■ Segment de texte:
☆ ☆ ☆ ☆ ☆ ☆ ☆

Chanter les génériques d’animes

C’était en 1997. Jenya n’avait que 16 ans lorsqu’elle a vu pour la première fois un anime japonais. La série qu’elle préférait, c’était Sailor Moon. Lorsqu’elle a été diffusée en Russie, Jenya a tout de suite été comme captivée par la façon dont les personnages parlaient en japonais. Et ça a été le déclic. « Moi aussi, je voulais parler comme ça », nous dit-elle. Et c’est ainsi qu’elle se mit à apprendre le japonais. Mais également passionnée pour le chant, elle ne manquait jamais une occasion de chanter des génériques d’anime en version originale.

Et de fil en aiguille, l’idée d’une carrière d’actrice de doublage au Japon a germé assez rapidement. « Je voulais me lancer dans quelque chose que personne d’autre ne faisait. » En plus de ses cours à l’université, elle a continué d’étudier le japonais dans une école de langue et a créé son propre site web, où elle mettait des enregistrements de ces interprétations de chansons d’anime en japonais et en russe.

« Aujourd’hui, il n’y aurait rien d’exceptionnel à ça » dit Jenya. « Beaucoup de gens postent des vidéos d’eux en ligne en train de chanter. Mais à l’époque, non. Les sites comme YouTube ou Niconico, ça n’existait pas. Les technologies de communication étaient encore limitées, alors mettre une vidéo sur le net était quelque chose de beaucoup plus difficile que maintenant. C’est pour cela que le premier enregistrement que j’ai partagé en ligne n’était en fait qu’une bande sonore, sans image.

Un jour, un internaute japonais est tombé par hasard dessus et a commenté ma prestation sur 2channel. Et un beau jour en l’an 2000, je me suis réveillée et j’ai découvert que j’étais devenue une petite célébrité sur la toile ! ».

Comment Jenya a réussi à se faire engager

Deux ans plus tard, Jenya est alors connue comme « la chanteuse russe d’anime qui chante en japonais ». Et les choses n’en restent pas là… Mondo2 (aujourd’hui Mondo TV), une chaîne japonaise de diffusion par satellite, l’invite à participer à une émission. Voici donc Jenya débarquée spécialement à Tokyo pour les besoins du tournage qui dure une semaine. C’est pour elle l’occasion de visiter des studios d’anime et le quartier otaku de Akihabara, et même d’enregistrer un CD, qui ne rencontrera malheureusement que peu de succès. Une fois ses études universitaires terminées, Jenya s’installe à Tokyo en 2005, grâce aux personnes qu’elle a rencontrées au cours de son séjour sur l’Archipel.

Jenya dans un studio de doublage (photo fournie par Jenya)
Jenya dans un studio de doublage (photo fournie par Jenya)

« J’ai compris que si je voulais vraiment apprendre le japonais, je n’avais pas le choix : il fallait que j’habite au Japon. Mais je n’ai pas pris de cours dans une école de langue japonaise ni suivi de formation pour devenir actrice de doublage, je suis simplement sortie afin de rencontrer beaucoup de gens, et je me suis fait des amis et des connexions. Mon objectif était surtout de me faire engager dans un studio de doublage. Environ deux ans plus tard, grâce à une connaissance, je suis devenue professeure de prononciation russe pour des productions d’anime. Et à chaque fois qu’il y avait une fête pour célébrer la fin d’un projet, je ne manquais pas de dire à quel point je rêvais de devenir actrice de doublage. »

☆ ☆ ☆ ☆ ☆ ☆ ☆

■ Consigne écrite 1:
Recopiez le passage du segment de texte sur Jenya en commençant à « Et de fil en » et en terminant à « et en russe. ».
■ Consigne écrite 2:
D'après le segment de texte sur Jenya, en quelle année s'installe-t-elle à Tokyo ?

■ Données enregistrées:
☆ ☆ ☆ ☆ ☆ ☆ ☆

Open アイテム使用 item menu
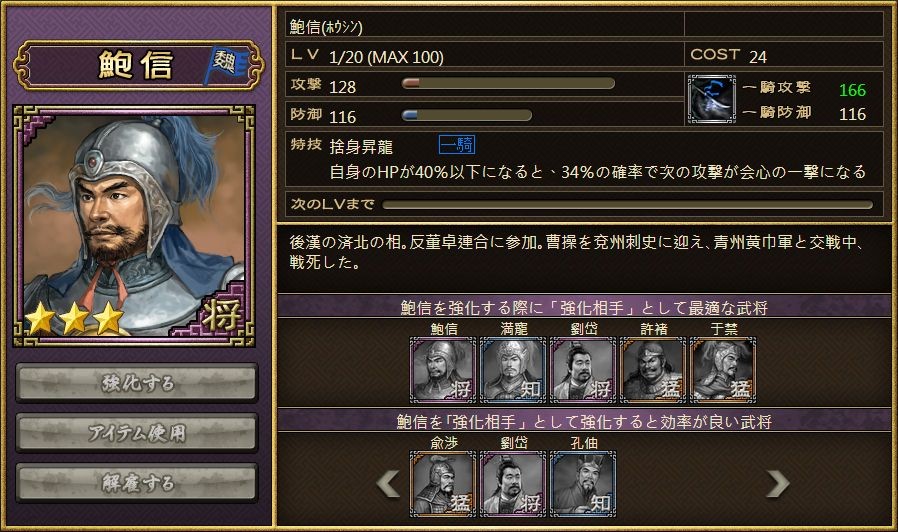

☆ ☆ ☆ ☆ ☆ ☆ ☆

■ Résultat 1:
Et de fil en aiguille, l’idée d’une carrière d’actrice de doublage au Japon a germé assez rapidement. « Je voulais me lancer dans quelque chose que personne d’autre ne faisait. » En plus de ses cours à l’université, elle a continué d’étudier le japonais dans une école de langue et a créé son propre site web, où elle mettait des enregistrements de ces interprétations de chansons d’anime en japonais et en russe.

■ Résultat 2:
En 2005.